GUSAR software was developed to create QSAR/QSPR models on the basis of the appropriate training sets represented as SDfile contained data about chemical structures and endpoint in quantitative terms.
QSAR MODELING ON THE BASIS OF QNA DESCRIPTORS
QNA descriptors are P and Q values calculated for each atom of molecule. The calculation of P and Q values is based on the connectivity matrix (C) and the standard values of ionization potential (IP) and electron affinity (EA) of atoms in a molecule [1]. The estimation of a target property of chemical compound is calculated as the mean value of the function of P and Q values of the atoms of a molecule in QNA descriptors' space. We have proposed to use two-dimensional Chebyshev polynomials for approximation of the function of P and Q values. So, the independent regression variables are calculated as average values of particular two-dimensional Chebyshev polynomials of P and Q values for molecule atoms.

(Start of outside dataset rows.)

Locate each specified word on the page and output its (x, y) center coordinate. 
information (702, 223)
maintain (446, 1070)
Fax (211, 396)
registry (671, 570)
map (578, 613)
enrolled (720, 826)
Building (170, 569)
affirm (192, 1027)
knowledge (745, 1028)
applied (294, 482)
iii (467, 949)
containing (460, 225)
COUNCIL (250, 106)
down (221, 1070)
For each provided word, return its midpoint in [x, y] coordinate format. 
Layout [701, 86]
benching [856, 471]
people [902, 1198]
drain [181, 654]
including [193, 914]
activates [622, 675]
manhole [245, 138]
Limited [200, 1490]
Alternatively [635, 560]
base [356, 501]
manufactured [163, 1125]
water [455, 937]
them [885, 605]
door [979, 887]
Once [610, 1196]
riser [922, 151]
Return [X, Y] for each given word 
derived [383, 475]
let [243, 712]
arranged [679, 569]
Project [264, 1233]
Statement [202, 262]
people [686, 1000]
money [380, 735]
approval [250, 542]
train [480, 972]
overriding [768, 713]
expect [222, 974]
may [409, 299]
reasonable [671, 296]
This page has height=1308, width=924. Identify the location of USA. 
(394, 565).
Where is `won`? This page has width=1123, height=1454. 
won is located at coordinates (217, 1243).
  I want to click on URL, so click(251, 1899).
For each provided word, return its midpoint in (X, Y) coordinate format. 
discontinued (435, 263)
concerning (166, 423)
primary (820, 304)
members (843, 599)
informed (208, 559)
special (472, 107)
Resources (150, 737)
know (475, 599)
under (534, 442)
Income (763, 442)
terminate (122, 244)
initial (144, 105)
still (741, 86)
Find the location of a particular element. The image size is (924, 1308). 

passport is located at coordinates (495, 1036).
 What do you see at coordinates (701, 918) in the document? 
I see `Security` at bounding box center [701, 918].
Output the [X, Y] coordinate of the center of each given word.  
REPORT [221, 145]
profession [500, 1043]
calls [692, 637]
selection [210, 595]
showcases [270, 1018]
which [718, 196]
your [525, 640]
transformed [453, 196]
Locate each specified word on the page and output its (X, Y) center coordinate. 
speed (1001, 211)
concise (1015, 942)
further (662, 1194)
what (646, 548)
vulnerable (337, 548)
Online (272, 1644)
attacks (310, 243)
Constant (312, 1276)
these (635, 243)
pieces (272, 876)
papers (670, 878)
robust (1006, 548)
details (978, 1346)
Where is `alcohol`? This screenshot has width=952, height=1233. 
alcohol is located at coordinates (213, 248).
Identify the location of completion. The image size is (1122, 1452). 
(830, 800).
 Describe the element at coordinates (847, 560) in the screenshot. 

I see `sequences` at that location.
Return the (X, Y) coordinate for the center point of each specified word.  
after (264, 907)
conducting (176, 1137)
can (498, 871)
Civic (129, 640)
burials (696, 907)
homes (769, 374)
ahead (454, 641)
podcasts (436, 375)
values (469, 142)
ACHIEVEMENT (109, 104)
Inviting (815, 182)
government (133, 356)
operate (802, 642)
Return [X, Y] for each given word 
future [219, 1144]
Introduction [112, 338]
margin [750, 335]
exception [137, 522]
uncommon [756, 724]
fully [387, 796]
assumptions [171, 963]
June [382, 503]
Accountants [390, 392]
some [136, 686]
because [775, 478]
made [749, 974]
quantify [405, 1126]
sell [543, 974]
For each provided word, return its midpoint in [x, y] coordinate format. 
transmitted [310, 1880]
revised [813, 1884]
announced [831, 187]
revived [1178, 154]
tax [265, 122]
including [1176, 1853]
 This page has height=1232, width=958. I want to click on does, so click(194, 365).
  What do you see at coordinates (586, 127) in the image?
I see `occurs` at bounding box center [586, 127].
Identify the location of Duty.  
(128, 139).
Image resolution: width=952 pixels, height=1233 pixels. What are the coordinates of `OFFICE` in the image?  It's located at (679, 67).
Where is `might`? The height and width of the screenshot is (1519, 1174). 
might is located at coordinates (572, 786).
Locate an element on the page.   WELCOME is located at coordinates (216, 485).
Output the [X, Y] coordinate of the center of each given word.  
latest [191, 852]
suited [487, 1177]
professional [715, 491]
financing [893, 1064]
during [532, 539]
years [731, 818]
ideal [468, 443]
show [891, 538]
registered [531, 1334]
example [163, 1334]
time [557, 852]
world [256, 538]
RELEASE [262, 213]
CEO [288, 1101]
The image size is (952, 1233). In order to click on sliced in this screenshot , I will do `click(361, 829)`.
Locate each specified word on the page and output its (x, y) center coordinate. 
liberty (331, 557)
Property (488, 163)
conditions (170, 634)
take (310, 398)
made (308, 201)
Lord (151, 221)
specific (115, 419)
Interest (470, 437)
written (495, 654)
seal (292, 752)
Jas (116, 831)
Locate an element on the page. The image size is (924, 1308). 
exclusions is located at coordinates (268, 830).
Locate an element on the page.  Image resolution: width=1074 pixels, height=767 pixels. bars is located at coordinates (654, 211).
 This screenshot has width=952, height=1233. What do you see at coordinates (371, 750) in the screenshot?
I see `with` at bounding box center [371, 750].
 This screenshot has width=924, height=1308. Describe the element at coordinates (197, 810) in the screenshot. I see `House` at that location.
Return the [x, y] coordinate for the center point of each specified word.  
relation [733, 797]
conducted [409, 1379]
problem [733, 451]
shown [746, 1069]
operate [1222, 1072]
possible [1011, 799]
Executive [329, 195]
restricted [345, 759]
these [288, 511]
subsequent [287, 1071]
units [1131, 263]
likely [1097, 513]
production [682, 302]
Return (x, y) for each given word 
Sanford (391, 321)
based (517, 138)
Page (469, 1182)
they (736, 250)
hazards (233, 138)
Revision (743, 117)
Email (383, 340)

QNA descriptors and their polynomial transformations do not provide information on the shape and volume of a molecule although this information may be important for determining the structure-activity relationships. Therefore, these parameters were added to the variables obtained from Chebyshev polynomials. Topological length of the molecule is the maximal distance, calculated by the number of bonds between any two atoms (including hydrogen). The volume of a molecule is the sum of each atom's volume.
The number of initial variables for QSAR modelling depends on the number of compounds in the training set and corresponds to the number of Chebyshev polynomials plus the number of the first, second and third power of the values of topological length and volume of a molecule.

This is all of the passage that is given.